I made an indignant speech in my Norwegian class last night but because I never know if I'm really saying what I intend på norsk, I'm going to repeat it here (more accurately if not eloquently & på engelsk).

 

One of the other students has a new job that involves marketing to young people & we got to talking about generations: Gen X, Gen Z, Millennials & the like ~  distinctions that seem to matter only in terms of targeted selling. I wanted them to know that we Baby Boomers got our name organically. There were a lot of us & it was sudden (a baby boom, from returning WWII soldiers). We were against the Vietnam War & we were truly on opposite sides, with a chasm between our elders and us: a generation gap (et generasjonsgap). Also, we weren't friends with our parents. We didn't wear the same clothes or listen to the same music. We didn't live with them once we were out of school.

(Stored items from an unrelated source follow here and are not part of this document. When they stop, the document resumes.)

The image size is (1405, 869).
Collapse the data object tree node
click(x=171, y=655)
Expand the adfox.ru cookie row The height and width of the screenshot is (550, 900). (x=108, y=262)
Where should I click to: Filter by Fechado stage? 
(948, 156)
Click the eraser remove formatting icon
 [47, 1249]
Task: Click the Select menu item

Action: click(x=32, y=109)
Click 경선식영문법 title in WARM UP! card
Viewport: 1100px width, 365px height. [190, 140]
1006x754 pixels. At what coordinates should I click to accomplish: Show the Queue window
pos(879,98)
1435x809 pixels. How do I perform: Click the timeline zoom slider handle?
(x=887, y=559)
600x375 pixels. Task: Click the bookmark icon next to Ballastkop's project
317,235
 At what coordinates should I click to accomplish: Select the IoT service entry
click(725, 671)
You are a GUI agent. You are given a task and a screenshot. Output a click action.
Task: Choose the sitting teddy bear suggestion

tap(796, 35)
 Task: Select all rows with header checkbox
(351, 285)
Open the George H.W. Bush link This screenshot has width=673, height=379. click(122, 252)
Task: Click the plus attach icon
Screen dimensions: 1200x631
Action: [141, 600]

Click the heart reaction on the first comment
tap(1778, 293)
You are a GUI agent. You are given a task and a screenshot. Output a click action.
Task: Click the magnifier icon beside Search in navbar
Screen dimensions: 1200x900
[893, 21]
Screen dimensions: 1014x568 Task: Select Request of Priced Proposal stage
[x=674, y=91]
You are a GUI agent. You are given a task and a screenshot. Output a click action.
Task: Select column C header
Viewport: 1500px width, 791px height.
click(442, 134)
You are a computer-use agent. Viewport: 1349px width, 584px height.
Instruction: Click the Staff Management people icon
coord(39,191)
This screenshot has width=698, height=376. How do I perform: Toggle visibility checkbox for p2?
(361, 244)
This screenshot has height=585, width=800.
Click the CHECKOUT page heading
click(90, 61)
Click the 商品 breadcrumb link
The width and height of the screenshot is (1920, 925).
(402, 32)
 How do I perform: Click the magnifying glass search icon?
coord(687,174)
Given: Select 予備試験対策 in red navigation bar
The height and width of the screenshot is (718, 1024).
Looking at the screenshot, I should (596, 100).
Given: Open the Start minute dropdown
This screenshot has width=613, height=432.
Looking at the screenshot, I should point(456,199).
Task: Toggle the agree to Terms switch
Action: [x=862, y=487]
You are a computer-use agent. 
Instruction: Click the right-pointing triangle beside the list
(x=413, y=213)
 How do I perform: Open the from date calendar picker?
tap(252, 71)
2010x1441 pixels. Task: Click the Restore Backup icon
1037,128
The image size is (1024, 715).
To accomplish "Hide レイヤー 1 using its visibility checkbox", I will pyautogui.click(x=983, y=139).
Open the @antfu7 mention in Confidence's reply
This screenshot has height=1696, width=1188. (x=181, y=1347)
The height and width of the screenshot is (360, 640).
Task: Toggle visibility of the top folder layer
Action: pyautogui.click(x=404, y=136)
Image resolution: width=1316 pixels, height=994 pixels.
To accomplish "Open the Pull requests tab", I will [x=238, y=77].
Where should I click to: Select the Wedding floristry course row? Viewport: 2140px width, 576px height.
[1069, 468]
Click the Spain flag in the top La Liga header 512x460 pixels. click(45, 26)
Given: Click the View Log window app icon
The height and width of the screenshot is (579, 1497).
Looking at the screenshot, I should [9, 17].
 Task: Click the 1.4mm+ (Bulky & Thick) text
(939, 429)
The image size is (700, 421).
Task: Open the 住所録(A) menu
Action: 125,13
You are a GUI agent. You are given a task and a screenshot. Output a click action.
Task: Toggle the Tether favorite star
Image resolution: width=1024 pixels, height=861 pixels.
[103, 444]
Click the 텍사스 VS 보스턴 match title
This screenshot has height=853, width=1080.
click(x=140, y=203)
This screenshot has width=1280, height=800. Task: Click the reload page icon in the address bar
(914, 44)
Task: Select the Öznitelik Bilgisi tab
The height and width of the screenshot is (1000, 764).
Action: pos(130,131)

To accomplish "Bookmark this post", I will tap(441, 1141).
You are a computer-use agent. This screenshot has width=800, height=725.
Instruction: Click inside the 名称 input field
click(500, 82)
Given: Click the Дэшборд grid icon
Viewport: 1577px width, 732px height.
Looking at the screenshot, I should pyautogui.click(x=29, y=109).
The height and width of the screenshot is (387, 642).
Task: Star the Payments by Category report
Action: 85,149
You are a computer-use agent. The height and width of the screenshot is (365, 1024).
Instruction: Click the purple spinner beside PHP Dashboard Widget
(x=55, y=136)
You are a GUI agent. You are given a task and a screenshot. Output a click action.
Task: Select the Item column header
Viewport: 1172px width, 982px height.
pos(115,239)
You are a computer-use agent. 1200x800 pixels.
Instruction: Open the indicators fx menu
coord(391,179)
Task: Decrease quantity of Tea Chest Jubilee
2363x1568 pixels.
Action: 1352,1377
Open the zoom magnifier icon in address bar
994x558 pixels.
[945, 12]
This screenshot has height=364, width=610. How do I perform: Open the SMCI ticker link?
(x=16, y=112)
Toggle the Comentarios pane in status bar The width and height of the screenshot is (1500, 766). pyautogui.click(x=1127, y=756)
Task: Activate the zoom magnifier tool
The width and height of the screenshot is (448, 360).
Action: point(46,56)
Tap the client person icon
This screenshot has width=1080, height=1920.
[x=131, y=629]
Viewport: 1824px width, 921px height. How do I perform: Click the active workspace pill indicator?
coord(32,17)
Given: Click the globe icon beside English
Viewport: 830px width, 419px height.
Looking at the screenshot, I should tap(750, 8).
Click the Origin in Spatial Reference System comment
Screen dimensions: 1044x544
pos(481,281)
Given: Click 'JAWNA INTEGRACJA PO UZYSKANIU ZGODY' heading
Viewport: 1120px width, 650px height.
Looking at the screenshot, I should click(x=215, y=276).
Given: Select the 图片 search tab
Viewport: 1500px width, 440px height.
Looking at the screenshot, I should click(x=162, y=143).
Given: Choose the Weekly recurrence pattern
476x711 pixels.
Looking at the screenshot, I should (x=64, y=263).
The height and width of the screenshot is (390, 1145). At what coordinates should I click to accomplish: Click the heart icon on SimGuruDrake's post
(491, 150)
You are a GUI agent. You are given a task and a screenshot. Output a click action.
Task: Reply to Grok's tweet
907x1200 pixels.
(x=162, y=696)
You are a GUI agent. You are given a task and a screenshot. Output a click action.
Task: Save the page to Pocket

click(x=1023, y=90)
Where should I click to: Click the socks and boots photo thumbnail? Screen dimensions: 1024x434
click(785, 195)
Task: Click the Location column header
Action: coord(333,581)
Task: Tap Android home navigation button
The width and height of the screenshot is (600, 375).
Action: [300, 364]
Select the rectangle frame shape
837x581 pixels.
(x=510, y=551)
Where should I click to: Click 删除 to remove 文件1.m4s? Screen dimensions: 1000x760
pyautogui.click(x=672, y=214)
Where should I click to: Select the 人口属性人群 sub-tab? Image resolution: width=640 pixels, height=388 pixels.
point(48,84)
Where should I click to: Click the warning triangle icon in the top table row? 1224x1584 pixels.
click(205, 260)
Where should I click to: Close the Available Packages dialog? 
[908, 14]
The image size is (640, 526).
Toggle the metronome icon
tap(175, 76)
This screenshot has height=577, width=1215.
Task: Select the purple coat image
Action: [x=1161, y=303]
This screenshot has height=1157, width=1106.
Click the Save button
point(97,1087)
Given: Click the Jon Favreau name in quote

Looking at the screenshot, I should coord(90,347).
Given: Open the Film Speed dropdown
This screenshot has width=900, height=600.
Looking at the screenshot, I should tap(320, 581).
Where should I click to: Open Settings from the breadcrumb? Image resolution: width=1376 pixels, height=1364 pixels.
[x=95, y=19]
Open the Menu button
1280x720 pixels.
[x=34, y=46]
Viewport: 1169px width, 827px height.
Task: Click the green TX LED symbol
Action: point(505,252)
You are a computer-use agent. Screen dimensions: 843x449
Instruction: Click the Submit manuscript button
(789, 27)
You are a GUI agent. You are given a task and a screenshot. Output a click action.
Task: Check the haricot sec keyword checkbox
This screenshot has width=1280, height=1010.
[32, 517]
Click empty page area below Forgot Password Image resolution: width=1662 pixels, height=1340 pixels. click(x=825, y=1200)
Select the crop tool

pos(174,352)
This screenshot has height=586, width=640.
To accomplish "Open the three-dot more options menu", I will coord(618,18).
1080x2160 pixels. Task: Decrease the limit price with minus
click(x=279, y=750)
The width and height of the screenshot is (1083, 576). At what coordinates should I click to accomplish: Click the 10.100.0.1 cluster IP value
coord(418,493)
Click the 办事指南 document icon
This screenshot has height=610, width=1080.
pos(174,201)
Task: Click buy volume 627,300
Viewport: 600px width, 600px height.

I'm not saying we were so great just that we really were the first generation that was distinct from what came before. 

 

The indignation was because I needed my classmates to appreciate that we were serious. It wasn't a generation about stuff. Call yourselves whatever you want but do understand that it's an artificial distinction. There's no gap between 1980 and 1981. Nothing happened to distinguish 1995 from 1996. However, 1946 was the first post-WWII year. It WAS different. It DID start something new.